Questions addressed: Microscopic theoretical description of femtosecond structural phase transitions?

We developed a numerical approach to treat ultrafast phase transitions induced by laser pulses of arbitrary form. We perform molecular dynamics simulations on time-dependent, many-body potential energy surfaces derived from a microscopic Hamiltonian. Applying this method to diamond, we show that a nonequilibrium transition to graphite takes place for a wide range of pulse durations and intensities. This ultrafast (~100 fs) collective motion of the atoms is driven by the suppression of the diamond minimum in the potential energy surface of the laser excited system. The laser induced melting of a C60-crystal under pressure was also analyzed. In this case an ultrafast melting of the system occurs.

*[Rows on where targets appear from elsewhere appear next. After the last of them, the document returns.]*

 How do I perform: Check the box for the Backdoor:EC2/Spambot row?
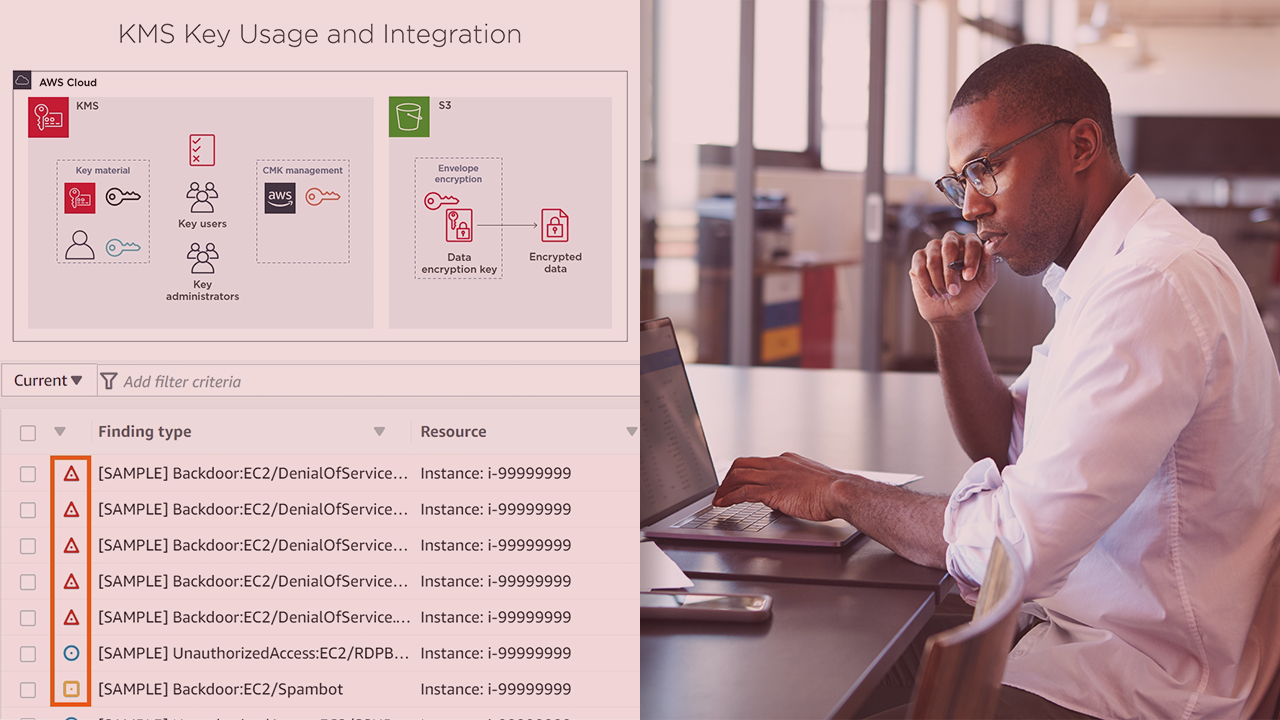[28, 690]
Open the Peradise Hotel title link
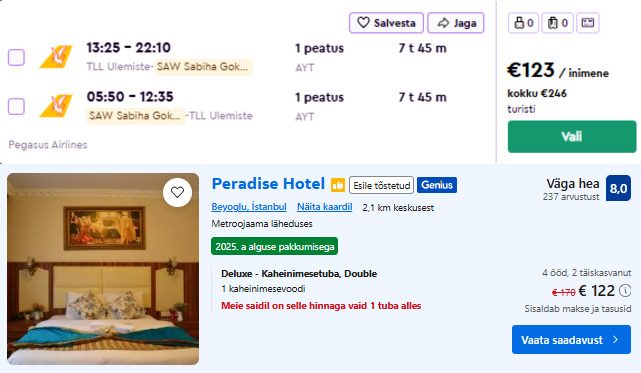 click(268, 184)
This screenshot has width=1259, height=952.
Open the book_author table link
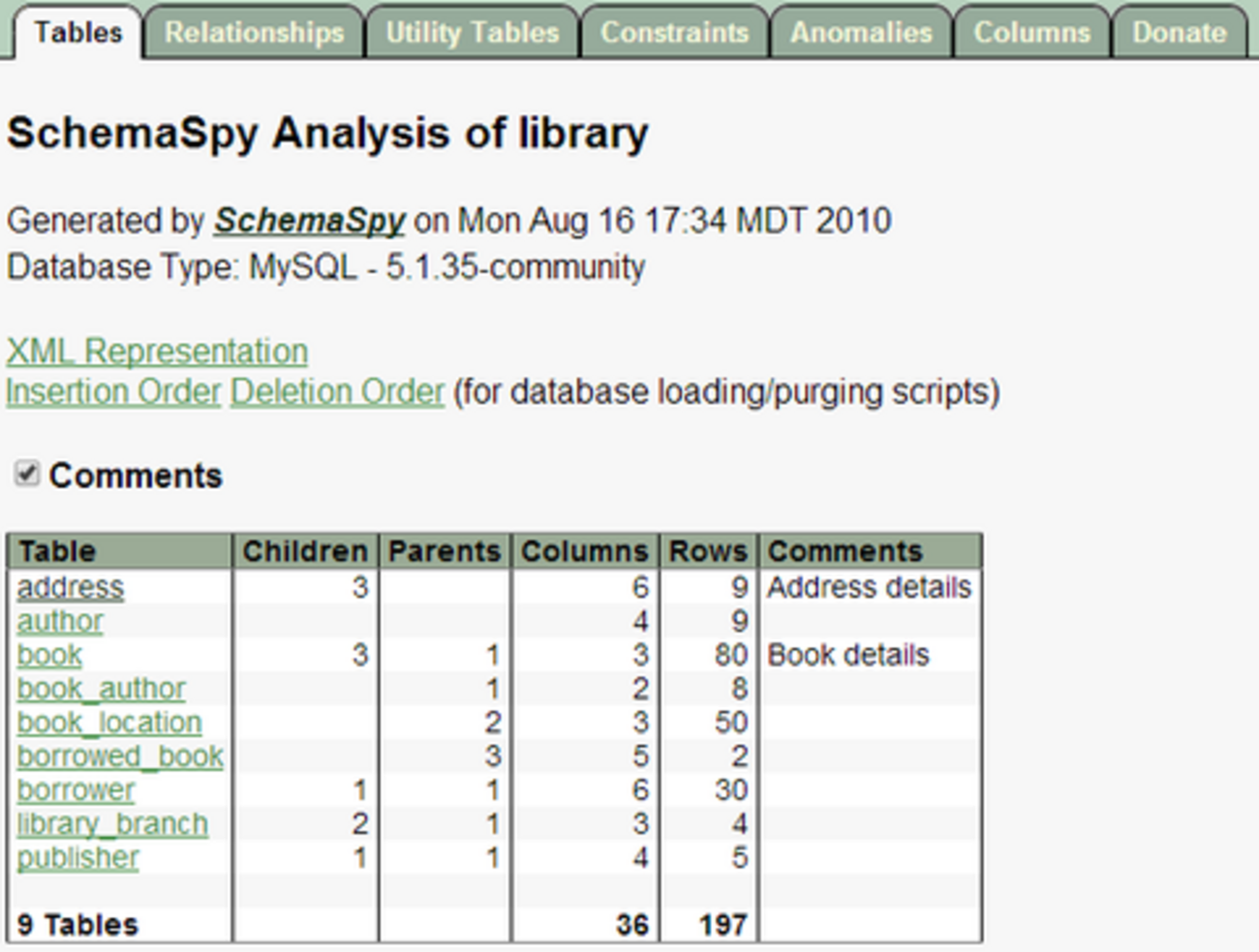pos(102,689)
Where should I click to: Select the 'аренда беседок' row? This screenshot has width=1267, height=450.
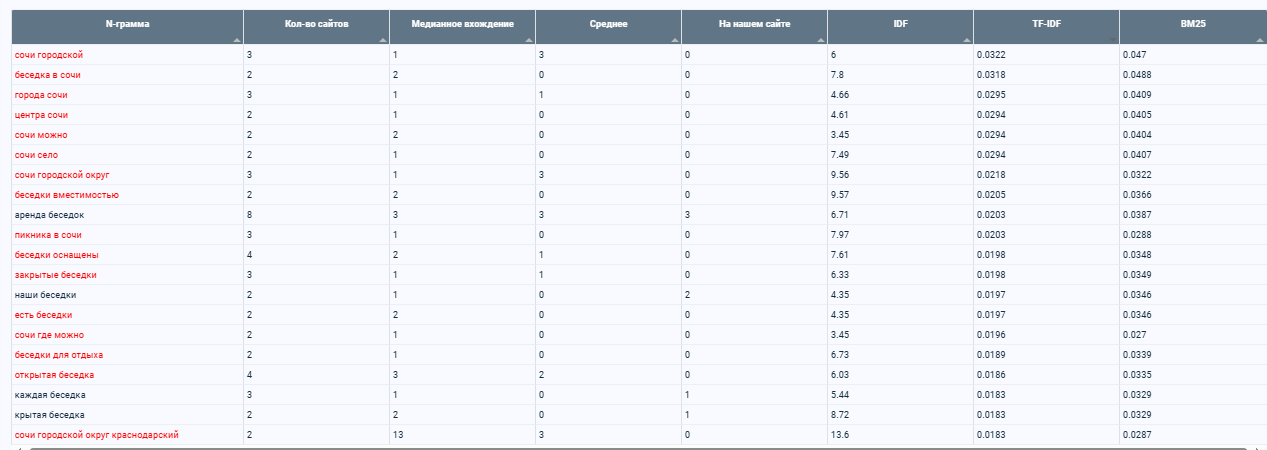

Using this theoretical approach, the physical mechanisms for damage formation in graphite films induced by femtosecond laser pulses were analyzed using a microscopic electronic theory. We show that graphite has the unique property of exhibiting two distinct laser induced structural instabilities. For high absorbed energies ( > 3.3 ~eV/atom) we find nonequilibrium melting followed by fast evaporation. For low intensities above the damage threshold ( > 2.0 ~eV/atom) ablation occurs via removal of intact graphite sheets. We have also calculated the ablation thresholds of diamond and graphite as a function of the pulse duration for femtosecond pulses. For both materials we obtain smoothly increasing thresholds for increasing duration.

Moreover, the ultrafast time-dependence of the energy absorption of covalent solids upon excitation with femtosecond laser pulses is theoretically analyzed. We show that from the time evolution of the energy absorbed by the system important information on the electronic and atomic structure during ultrafast phase transitions can be gained. Our results reflect how structural changes affect the capability of the system to absorb external energy.

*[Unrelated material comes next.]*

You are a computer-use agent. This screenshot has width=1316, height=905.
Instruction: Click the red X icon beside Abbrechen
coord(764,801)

In collaboration with an experimental group at the Federal Institute for Materials Research and Testing (Berlin), the ultrafast laser ablation of silicon has been investigated experimentally and theoretically. The theoretical description is based on our theoretical approach. We determine the thresholds of melting and ablation for two different pulse durations τ = 20fs and τ = 500fs. Experiments have been performed using 100 Ti:Sapphire laser pulses per spot in air environment. The ablation thresholds were determined for pulses with a duration of 25fs and 400fs, respectively. Good agreement is obtained between theory and experiment.

We also studied laser induced femtosecond melting of graphite under high external pressure. Our results show that the laser induced melting process occurs in two steps: (i) destruction of the graphite sheets via bond breaking, and (ii) merging of the melted layers. The separation of the two steps is more evident for graphite under pressure (10~GPa), but is also present in graphite films at normal pressure. The melting product is a low density carbon phase, which remains stable under high pressure, but is unstable with an ultrashort life-time under normal pressure.

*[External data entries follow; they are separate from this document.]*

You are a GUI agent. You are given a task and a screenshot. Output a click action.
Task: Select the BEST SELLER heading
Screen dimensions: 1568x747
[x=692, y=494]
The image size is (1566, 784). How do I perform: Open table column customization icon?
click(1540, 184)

In collaboration with the experimental group of Prof. R. Falcone (UC Berkeley) we have studied the laser induced melting of silicon foils and the response of the transient liquid to ultrashort x-ray pulses. We simulated the melting process and determined the EXAFS spectra. Good agreement with the experimental result was obtained.

Methods: Molecular dynamics simulations in films and in the bulk at constant pressure, tight-binding Hamiltonian, equarion of motion for the density matrix, calculation of EXAFS-spectra using many-body theory.

Publications: [48], [46], [40], [39], [38], [36], [34], [30] (see list of publications).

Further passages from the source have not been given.